Enfin, le tourisme, poumon de l’économie corse, connaît ses propres limites. La dépendance à une saison courte et à des clientèles sensibles aux aléas économiques ou climatiques fragilise les recettes. Les épisodes de canicule, les incendies ou la concurrence d’autres destinations méditerranéennes rappellent que ce secteur n’est pas un gisement illimité. Miser uniquement sur le tourisme reviendrait à parier sur un socle mouvant.

Vers des choix sélectifs


Dans ce contexte, la question centrale devient celle de la sélectivité. L’époque où la Collectivité pouvait financer un large éventail de politiques est révolue. Il s’agit désormais de privilégier ce qui produit de la valeur durable. Cela suppose de réduire les dépenses de rente, celles qui entretiennent des équilibres anciens sans créer de richesse nouvelle, pour orienter les moyens vers les secteurs capables de générer une croissance vertueuse et respectueuse de l’environnement.

L’agriculture de qualité, les énergies renouvelables, la rénovation du bâti, la gestion durable de l’eau, le tourisme culturel et hors saison, ou encore l’économie numérique adaptée au territoire représentent des pistes de résilience. Ce sont ces filières qui peuvent réduire la dépendance, diversifier les revenus et créer des emplois stables.

Une trajectoire sous tension


Le gel de la dotation, la hausse des coûts de l’énergie, l’envolée des charges de fonctionnement et la contraction des investissements tracent une trajectoire inquiétante. La Collectivité de Corse voit sa dette progresser, ses marges s’éroder et sa capacité à projeter l’avenir diminuer. L’asphyxie budgétaire est d’autant plus préoccupante que les besoins restent immenses : logement, transition énergétique, infrastructures, soutien à l’économie locale.

Perspectives et scénarios d’avenir


Trois scénarios se dessinent pour la prochaine décennie :

—Le statu quo : dotations figées, fonctionnement en hausse, investissement en recul. La Corse s’installe dans la dépendance et la dette.

—L’ajustement progressif : indexation de la DCT sur les prix et rééquilibrage progressif des dépenses. L’île maintient son niveau d’équipement minimal.

—La refonte structurelle : nouvelle gouvernance budgétaire, autonomie fiscale accrue et choix sélectifs assumés. Ce scénario seul permettrait de bâtir une trajectoire de croissance durable.

Choisir l’avenir


La Corse est arrivée à un carrefour. Si elle continue à subir les contraintes, elle s’exposera à un étiolement progressif de ses capacités d’action. Si elle choisit de hiérarchiser ses priorités, de rompre avec la rente et de miser sur des secteurs porteurs, elle peut transformer sa fragilité en force.

C’est ce choix, éminemment politique, qui déterminera si l’île reste enfermée dans l’assistance et le court terme, ou si elle parvient à s’ériger en laboratoire d’un développement insulaire durable.

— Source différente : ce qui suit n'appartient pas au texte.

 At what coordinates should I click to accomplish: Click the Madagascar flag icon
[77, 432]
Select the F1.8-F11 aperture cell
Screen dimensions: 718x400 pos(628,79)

Un tournant européen et climatique


À ce défi interne s’ajoute désormais la pression des contextes européen et climatique. Les fonds structurels de l’Union européenne, déjà essentiels pour financer les infrastructures, seront à l’avenir conditionnés à des objectifs environnementaux stricts. Autrement dit, la Corse n’aura accès aux ressources extérieures que si elle s’engage clairement dans la transition énergétique, la protection des milieux naturels et la réduction des émissions.

Cette évolution oblige à revoir le modèle économique. Les projets immobiliers spéculatifs ou les investissements peu durables risquent d’être écartés au profit des filières vertes. L’île pourrait y voir une contrainte, mais aussi une opportunité : transformer ses handicaps géographiques en avantages compétitifs, en valorisant son ensoleillement, sa biodiversité et son attractivité culturelle.

Préserver la confiance


La population corse observe avec inquiétude l’inflation des charges, la difficulté à se loger et la fragilité de l’économie touristique. Si les politiques publiques ne parviennent pas à donner de perspectives, le risque est grand de voir se renforcer la défiance vis-à-vis des institutions. Dans ce climat, la rigueur budgétaire ne peut pas être synonyme de rétraction : elle doit s’accompagner d’une vision claire, porteuse de sens et de confiance.

Allier discipline financière et projet écologique ambitieux, c’est sans doute la seule voie pour sortir du piège de la rente et tracer un avenir soutenable. La Corse n’a pas seulement besoin de moyens : elle a besoin d’un cap.